Elle sera semblable, à quelque chose près, à l’Algérie des
années 90 :
Paris sera Alger. Toulouse, Blida ou Média. Lyon,
Ain Defla. La Kabylie, la Bretagne.
Ce
n’est pas difficile à prédire. C’est même une évidence pour celui qui, comme
moi, a vécu la guerre civile algérienne, côtoyé la violence aveugle des fous de
Dieu, marché sur des flaques de sang et des morceaux de chair.
Ça
a débuté comme ça : en bruit de pantoufles avant que ne retentissent les
kalachnikovs et les bombes.
On
pensait que c’était un jeu. Comme ces pétards que les enfants faisaient exploser
lors de l’aïd et de l’anniversaire de la naissance du Prophète.
On
riait des qamis et des barbes hirsutes des intégristes. C’étaient nos « pères
Noël ».
Ils
n’apportaient pas de cadeaux, ne distribuaient pas de bonbons, mais ils aimaient
nous raconter des histoires obscures sur l’enfer et le jugement
dernier.
On
trouvait leur façon de s’habiller exotique. Car, à la fin des années 80, rares
étaient eux qui portaient ces accoutrements importés d’Afghanistan et
d’Iran.
Puis ça a continué comme ça : par l’intimidation. Avec des
mots qui, certes, étaient trop violents pour mes oreilles d’enfant, mais c’était
de simples mots.
Les
islamistes harcelaient les femmes libres, les démocrates et les laïques. Ils
traitaient les progressistes de dépravés, de suppôts des croisés.
Parfois, ils donnaient des coups de poing, de simples coups
de poing.
Puis ça a progressé. Ils utilisaient des objets, de simples
objets : des galets, des cordes, des seringues d’acide, des couteaux, des
haches…
Ensuite ça a basculé : les islamistes ont embarqué le
peuple dans un bateau ivre, pour un long voyage au bout de la nuit…
Sans crier gare, ils ont sorti les armes à feu, les fusils
à canon scié, les bonbonnes de gaz et tout leur attirail de
guerriers.
Ce
n’était plus un jeu. C’était sérieux, mais c’était la folie...
Les
barbus tuaient les poètes, les fonctionnaires, les enseignants, les médecins…

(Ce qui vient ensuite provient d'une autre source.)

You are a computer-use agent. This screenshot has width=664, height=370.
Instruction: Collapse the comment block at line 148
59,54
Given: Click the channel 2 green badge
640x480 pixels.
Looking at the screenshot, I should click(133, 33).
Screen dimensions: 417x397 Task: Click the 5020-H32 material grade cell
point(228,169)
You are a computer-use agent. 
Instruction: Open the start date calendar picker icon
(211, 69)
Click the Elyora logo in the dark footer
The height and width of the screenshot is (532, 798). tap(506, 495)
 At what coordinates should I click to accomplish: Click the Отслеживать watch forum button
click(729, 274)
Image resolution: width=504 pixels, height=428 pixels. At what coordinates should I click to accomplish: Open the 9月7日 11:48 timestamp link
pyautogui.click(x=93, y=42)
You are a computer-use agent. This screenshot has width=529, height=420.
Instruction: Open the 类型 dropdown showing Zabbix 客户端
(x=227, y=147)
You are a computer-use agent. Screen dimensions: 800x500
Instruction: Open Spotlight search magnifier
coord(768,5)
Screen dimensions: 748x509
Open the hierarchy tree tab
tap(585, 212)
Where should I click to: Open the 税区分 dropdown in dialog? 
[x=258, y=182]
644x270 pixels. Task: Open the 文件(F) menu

puis les gens ordinaires, le « petit » peuple.
Les
journalistes rasaient les murs, ils étaient devenus des nécrologues.
Ils
n’écrivaient plus d’articles, ils comptabilisaient les morts. Les cafés et les
trottoirs se vidaient, les gens se donnaient rendez-vous aux cimetières et
parfois on enterrait à la pelleteuse.
Grisé par le sang, l’islamiste a redoublé de violence. On
l’a vu éventrer les femmes enceintes, jeter des bébés dans des micro-ondes,
égorger des villages entiers : Bentalha, Beni-Messous, Larbaa, Raïs… des
toponymes qui donnent encore froid dans le dos.
L’islamiste est partout le même. Il carbure à la haine. Son
vocabulaire est pauvre. Il ne maîtrise que quelques verbes, souvent équivalents
: tuer, exécuter, massacrer, violer, brûler, détruire…
Il
ne lit qu’un seul livre, le Coran. Il n’obéit qu’aux seules lois d’Allah et de
son Prophète.
Il
dort avec un seul mot dans la bouche : vengeance. Il ne se réveille qu’avec un
seul désir : éliminer un maximum de mécréants.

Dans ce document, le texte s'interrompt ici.